Many Thanks Erick.
Are you aware of any real world metrics or best practice/pattern samples that 
use a lot of fields?
I'm looking to get an ideas of the pros/cons as I scale.
On what you're saying it defo looks like I'll try keeping a flat structure 
(which means perhaps 300 fields) but given some things i read i suspect there 
are things to watch out for when defining so many fields (but then, not sure it 
300 is a *big* number).
thanks,steven

> Date: Mon, 20 Aug 2012 19:28:57 -0600
> Subject: Re: Many fields versus join
> From: erickerick...@gmail.com
> To: solr-user@lucene.apache.org
> 
> Join works best with a small number of unique values. Unfortunately,
> people often want to join on <uniqueKey>, which is by definition
> unique per document.
> 
> The usual advice is to first try to flatten your data as much as possible.

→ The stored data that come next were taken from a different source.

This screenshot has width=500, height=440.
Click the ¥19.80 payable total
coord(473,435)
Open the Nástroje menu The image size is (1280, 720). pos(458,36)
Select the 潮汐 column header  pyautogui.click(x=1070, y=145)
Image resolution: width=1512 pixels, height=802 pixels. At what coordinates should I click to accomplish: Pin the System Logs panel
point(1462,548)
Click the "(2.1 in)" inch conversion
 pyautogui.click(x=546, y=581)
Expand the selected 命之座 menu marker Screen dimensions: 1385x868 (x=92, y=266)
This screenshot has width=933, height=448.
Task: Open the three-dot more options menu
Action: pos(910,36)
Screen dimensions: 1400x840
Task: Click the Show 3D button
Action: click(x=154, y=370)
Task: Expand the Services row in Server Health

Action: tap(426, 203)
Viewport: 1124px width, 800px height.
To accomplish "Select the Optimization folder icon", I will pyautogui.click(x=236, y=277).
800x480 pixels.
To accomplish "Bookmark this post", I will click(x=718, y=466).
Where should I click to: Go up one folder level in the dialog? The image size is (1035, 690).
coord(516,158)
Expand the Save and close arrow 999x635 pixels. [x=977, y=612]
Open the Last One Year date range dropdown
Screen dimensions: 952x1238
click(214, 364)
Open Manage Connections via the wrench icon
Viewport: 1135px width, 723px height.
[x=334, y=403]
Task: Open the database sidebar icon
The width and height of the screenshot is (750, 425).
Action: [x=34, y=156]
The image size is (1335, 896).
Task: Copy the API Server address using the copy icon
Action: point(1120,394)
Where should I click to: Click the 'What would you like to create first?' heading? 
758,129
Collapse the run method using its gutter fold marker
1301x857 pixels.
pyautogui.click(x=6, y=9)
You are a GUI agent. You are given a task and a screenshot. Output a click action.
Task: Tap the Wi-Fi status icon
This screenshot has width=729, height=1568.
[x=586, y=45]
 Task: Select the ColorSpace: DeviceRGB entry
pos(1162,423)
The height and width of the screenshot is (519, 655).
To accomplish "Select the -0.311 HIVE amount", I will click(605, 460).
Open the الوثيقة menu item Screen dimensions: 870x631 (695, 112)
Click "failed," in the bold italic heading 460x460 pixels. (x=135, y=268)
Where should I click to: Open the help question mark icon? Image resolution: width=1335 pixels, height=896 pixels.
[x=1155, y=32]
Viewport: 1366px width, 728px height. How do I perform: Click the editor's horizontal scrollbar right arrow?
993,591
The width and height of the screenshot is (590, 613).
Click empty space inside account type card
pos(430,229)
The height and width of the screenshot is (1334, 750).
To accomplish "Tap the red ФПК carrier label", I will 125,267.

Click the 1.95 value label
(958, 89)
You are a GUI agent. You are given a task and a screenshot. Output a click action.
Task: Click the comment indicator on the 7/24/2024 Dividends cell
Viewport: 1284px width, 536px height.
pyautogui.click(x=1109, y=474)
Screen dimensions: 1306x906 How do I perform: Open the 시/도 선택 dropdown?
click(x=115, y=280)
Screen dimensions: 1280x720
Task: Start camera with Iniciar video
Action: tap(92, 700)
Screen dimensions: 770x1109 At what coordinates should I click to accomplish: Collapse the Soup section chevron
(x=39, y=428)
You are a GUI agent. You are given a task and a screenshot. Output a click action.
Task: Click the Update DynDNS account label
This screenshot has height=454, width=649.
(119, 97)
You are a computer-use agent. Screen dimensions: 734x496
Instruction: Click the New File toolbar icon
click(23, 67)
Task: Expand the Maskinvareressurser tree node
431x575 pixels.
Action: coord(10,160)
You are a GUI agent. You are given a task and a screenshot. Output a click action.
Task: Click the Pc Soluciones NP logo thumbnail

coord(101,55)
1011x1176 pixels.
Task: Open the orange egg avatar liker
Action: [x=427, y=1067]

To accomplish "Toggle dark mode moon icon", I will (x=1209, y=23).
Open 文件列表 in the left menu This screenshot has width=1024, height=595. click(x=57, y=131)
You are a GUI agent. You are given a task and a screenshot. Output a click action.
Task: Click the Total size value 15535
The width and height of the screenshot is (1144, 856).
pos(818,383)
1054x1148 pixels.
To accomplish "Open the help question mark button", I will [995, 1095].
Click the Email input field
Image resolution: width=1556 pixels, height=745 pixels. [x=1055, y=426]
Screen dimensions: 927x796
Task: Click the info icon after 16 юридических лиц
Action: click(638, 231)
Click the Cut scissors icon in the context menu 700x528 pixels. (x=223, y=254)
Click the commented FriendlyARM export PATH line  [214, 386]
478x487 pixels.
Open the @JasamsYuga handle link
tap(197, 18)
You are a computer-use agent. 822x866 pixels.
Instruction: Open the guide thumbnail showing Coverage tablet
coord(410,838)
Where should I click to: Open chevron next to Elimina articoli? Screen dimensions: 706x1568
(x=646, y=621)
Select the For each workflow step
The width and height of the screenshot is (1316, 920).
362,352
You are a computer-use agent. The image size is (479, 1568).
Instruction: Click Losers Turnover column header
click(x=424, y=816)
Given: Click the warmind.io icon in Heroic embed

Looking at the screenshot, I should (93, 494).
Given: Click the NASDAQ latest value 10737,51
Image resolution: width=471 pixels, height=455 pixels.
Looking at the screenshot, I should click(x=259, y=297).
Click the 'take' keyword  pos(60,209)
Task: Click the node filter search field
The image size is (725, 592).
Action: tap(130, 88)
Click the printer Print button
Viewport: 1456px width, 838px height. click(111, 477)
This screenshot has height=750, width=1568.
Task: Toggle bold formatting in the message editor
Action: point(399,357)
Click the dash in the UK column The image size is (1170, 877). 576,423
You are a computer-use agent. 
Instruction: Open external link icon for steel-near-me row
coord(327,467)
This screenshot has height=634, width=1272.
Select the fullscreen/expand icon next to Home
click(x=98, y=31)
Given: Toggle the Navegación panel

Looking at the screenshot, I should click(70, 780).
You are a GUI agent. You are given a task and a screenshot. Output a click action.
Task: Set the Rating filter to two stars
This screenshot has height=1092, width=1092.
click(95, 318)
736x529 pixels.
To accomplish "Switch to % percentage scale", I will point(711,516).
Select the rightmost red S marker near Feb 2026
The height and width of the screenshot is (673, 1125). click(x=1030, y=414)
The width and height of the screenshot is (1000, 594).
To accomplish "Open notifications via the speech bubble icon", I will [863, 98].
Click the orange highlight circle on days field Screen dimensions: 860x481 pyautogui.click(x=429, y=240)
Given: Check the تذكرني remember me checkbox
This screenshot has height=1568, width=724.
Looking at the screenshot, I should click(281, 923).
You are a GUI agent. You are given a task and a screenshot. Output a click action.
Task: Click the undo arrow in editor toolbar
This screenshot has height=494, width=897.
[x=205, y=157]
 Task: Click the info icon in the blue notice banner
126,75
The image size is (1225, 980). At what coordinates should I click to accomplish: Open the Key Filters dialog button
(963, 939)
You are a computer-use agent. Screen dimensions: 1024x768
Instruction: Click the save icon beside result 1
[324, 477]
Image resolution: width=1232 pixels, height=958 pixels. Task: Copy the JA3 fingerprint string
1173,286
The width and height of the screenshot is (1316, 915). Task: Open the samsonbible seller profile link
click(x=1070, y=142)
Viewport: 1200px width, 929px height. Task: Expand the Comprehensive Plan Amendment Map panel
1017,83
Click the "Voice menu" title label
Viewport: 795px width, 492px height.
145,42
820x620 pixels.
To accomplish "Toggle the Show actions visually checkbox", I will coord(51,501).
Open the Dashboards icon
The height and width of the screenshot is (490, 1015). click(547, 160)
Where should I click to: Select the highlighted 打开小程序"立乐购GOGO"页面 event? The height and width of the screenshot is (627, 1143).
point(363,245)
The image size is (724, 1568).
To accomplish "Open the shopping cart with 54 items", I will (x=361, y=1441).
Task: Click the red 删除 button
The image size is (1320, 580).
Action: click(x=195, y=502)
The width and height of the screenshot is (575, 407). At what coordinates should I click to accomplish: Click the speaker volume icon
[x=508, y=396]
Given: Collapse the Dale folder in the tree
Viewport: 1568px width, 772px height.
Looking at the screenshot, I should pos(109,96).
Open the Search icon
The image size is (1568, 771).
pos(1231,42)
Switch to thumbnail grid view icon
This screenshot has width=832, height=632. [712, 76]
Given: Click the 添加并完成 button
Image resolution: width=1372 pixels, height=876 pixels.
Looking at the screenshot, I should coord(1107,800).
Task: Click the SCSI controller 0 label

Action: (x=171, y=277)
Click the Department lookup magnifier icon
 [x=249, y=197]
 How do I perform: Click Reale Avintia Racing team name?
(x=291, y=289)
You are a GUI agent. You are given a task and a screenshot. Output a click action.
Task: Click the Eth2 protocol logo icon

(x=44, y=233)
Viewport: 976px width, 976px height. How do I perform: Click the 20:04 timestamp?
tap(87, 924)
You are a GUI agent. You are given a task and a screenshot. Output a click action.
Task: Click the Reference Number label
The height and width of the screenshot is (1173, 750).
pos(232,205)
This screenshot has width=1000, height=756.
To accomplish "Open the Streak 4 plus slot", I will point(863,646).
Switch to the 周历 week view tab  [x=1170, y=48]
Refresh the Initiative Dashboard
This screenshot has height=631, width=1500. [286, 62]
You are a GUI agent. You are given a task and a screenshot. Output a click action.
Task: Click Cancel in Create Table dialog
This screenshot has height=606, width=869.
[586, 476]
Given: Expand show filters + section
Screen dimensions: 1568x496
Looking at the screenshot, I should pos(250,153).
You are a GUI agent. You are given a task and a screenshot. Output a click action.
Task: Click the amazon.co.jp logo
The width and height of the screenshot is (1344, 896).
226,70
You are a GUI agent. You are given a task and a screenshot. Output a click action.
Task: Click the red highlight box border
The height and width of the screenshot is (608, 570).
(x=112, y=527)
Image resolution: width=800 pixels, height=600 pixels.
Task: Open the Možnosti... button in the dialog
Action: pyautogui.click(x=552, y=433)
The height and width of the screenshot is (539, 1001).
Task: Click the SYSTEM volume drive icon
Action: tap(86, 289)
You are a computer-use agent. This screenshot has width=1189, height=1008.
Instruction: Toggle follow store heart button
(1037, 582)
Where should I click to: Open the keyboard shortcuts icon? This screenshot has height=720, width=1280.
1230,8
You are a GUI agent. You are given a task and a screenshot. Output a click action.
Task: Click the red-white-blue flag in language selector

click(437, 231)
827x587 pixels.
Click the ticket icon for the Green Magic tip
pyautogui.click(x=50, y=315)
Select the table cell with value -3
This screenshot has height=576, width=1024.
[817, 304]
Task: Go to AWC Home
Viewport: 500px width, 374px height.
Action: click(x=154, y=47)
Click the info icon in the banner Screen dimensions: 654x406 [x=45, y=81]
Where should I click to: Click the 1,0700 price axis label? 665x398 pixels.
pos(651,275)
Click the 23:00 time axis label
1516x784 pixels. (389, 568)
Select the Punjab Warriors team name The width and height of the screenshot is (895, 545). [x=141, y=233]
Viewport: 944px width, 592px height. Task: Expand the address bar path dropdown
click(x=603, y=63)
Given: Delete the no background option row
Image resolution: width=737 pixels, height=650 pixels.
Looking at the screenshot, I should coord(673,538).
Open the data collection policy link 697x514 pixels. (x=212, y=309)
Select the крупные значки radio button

> There's also some ongoing work on "block joins" that you may want to
> look at the JIRA for, explicitly for parent/child relationships but I confess
> I haven't a real clue what the details are....
> 
> Best
> Erick
> 
> On Mon, Aug 20, 2012 at 2:56 PM, Steven Livingstone Pérez
> <webl...@hotmail.com> wrote:
> > Hi folks. I read some posts in the past about this subject but nothing that 
> > definitively answer my question.
> > I am trying to understand the trade off when you use a large number of 
> > fields (now sure what a quantative value of large is in Solr .. say 200 
> > fields) versus a join - and even a multi value join.
> > The reason being, I have a document that has a set of core fields and then 
> > a load of metadata that is a repeating structure.
> > D1 F1 F2 F3 F4 F5 ..... S1a S1b S1c S2a S2b S2c ....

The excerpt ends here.